Clinical and economic disease burden of CLI
Our finding that comorbid health conditions were among the most important predictors of higher healthcare utilization and costs in CLI is consistent with results reported by other efforts that attempted to identify factors associated with patterns and costs of care in CLI [13, 30, 31]. The risk of hospital readmission following endovascular or surgical interventions for CLI was associated with the severity of CLI at diagnosis and comorbid health conditions, such as chronic kidney disease, hypertension, a history of coronary artery disease, and CCI score. Ulcer or gangrene and infections and persistent or recurrent manifestations of PAD were also significant predictors of increased healthcare utilization and higher costs [13]. General PAD patients with comorbid diabetes had longer hospital LOS and higher hospital costs, with costs and LOS greatest in patients with severe PAD who required amputation or bypass surgery [31].
Our study confirms descriptively that CLI imposes a substantial burden on the US healthcare system, with high rates for all-cause inpatient services, hospitalizations, outpatient care, and ED visits during the post-index period. This is not surprising given the increased risk of atherosclerotic events in multiple vascular beds in patients with CLI, which are likely contributors to high rates of all-cause resource utilization [30]. While CLI-related healthcare utilization rates were lower for specific services, a significant number of patients required outpatient and inpatient care. These findings are consistent with those in previously published literature that report higher healthcare resource utilization in CLI patients compared to the general PAD patient population [13, 15, 31].
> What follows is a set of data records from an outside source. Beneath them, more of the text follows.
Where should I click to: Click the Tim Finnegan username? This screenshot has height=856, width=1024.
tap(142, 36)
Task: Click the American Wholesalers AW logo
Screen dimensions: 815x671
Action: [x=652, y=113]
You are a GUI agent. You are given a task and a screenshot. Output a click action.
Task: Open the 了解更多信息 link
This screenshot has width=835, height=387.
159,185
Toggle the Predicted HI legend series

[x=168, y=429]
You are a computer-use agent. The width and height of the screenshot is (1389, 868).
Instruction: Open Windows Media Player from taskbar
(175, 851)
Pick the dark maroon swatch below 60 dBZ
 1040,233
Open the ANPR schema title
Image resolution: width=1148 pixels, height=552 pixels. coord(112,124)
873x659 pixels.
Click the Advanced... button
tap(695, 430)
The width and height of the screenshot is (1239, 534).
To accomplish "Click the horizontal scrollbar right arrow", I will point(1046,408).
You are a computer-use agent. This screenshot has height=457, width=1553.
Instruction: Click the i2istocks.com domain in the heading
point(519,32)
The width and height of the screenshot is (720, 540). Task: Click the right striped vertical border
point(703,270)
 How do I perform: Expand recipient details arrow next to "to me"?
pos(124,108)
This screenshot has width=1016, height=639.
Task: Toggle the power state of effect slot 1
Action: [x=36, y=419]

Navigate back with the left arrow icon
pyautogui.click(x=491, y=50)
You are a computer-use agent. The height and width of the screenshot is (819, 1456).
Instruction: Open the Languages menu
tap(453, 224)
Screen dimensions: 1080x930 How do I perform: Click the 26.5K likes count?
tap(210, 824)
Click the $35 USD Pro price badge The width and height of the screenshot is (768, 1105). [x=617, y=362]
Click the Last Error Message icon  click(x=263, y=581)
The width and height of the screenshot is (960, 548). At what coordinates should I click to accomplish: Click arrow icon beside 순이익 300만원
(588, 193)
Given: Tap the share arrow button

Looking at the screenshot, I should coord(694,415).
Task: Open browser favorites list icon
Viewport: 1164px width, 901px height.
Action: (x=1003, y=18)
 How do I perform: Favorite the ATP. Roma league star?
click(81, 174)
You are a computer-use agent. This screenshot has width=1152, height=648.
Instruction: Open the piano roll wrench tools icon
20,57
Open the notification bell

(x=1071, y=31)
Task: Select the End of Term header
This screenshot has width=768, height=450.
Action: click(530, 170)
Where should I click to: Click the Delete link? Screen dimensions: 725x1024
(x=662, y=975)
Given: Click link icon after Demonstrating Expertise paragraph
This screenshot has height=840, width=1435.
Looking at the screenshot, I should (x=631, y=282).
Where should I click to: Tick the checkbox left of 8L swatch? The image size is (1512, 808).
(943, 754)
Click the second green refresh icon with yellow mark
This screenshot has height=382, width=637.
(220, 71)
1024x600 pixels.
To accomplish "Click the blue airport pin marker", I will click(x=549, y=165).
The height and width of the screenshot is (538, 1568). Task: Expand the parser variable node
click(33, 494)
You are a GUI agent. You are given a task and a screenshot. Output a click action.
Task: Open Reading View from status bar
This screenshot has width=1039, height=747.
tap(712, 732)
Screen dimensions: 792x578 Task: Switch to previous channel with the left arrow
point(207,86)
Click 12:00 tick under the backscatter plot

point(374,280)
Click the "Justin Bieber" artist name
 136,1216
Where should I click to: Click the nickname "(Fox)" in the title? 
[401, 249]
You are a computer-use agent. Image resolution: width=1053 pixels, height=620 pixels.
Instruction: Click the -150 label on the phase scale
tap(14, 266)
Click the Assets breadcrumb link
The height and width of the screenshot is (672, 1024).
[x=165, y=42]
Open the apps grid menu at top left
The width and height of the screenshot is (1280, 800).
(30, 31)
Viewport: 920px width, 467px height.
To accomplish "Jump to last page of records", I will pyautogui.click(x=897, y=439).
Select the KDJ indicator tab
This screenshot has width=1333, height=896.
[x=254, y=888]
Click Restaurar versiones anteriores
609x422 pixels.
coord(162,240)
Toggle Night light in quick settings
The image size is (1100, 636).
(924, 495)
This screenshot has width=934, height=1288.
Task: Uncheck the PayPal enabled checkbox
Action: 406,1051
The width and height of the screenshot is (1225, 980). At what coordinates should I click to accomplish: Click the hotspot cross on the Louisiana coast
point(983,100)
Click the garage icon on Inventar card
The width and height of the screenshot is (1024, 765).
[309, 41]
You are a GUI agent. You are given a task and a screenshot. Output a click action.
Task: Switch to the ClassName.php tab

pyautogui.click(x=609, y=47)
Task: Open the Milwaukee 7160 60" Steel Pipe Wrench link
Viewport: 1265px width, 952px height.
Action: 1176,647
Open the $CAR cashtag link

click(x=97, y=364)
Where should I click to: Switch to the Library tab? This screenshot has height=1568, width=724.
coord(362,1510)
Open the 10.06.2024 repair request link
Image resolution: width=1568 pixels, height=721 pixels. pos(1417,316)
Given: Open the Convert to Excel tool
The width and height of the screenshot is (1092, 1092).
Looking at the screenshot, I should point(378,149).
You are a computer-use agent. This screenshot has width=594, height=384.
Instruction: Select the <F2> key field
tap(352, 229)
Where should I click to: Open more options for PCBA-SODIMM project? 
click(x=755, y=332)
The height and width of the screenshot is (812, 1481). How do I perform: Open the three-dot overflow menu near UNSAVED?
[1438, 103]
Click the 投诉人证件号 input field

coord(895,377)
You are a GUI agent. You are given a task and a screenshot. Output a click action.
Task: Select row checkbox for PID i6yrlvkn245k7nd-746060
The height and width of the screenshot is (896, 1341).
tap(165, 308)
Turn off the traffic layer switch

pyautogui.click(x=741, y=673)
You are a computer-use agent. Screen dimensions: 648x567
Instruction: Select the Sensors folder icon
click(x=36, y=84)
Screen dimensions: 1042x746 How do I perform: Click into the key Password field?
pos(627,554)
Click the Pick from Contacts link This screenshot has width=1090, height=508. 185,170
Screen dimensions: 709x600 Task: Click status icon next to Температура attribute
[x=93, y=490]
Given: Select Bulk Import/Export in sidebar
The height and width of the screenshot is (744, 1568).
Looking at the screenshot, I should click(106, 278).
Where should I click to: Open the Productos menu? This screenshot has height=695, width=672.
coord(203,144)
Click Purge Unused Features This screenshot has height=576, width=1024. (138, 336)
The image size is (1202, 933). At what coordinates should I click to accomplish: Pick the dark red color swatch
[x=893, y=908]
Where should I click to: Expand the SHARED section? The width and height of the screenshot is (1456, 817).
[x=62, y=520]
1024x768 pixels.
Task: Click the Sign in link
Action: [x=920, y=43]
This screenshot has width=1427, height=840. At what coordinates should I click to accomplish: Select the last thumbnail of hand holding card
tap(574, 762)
In addition to healthcare services, CLI patients also have a disparately high cost of care compared to healthcare expenditures associated with the management of general PAD. The mean total annual all-cause healthcare costs in our cohort of CLI patients was $63,367. This is substantially greater than the $13,907 reported for Medicare patients with general PAD [32] and $11,553 for patients with general PAD and various types of health insurance, including Medicare, private payers, and the uninsured [33]. Similarly, we reported a CLI-associated mean annual per-patient cost of $10,884, which is significantly higher than the total mean expenditures for patients with general PAD at $1,868 [32]. Prescription medication expenditures also appear to be important drivers of the high cost of care for patients with PAD and CLI. Scully and colleagues [33] reported that the mean out-of-pocket cost for prescription medications was $386, ranging from $179 for Medicare patients to $1,196 for uninsured patients with general PAD. An analysis of total annual costs in a large managed care database of general PAD patients revealed that medications including, but not limited to, antihypertensive agents and lipid-lowering therapies totaled $610, representing 10.2% of total expenditures [34]. These amounts are significantly lower than the mean annual per-patient cost of $1,360 for pharmacy services in our cohort of CLI patients, which accounted for 18.6% of the total annual mean CLI-related expenditures.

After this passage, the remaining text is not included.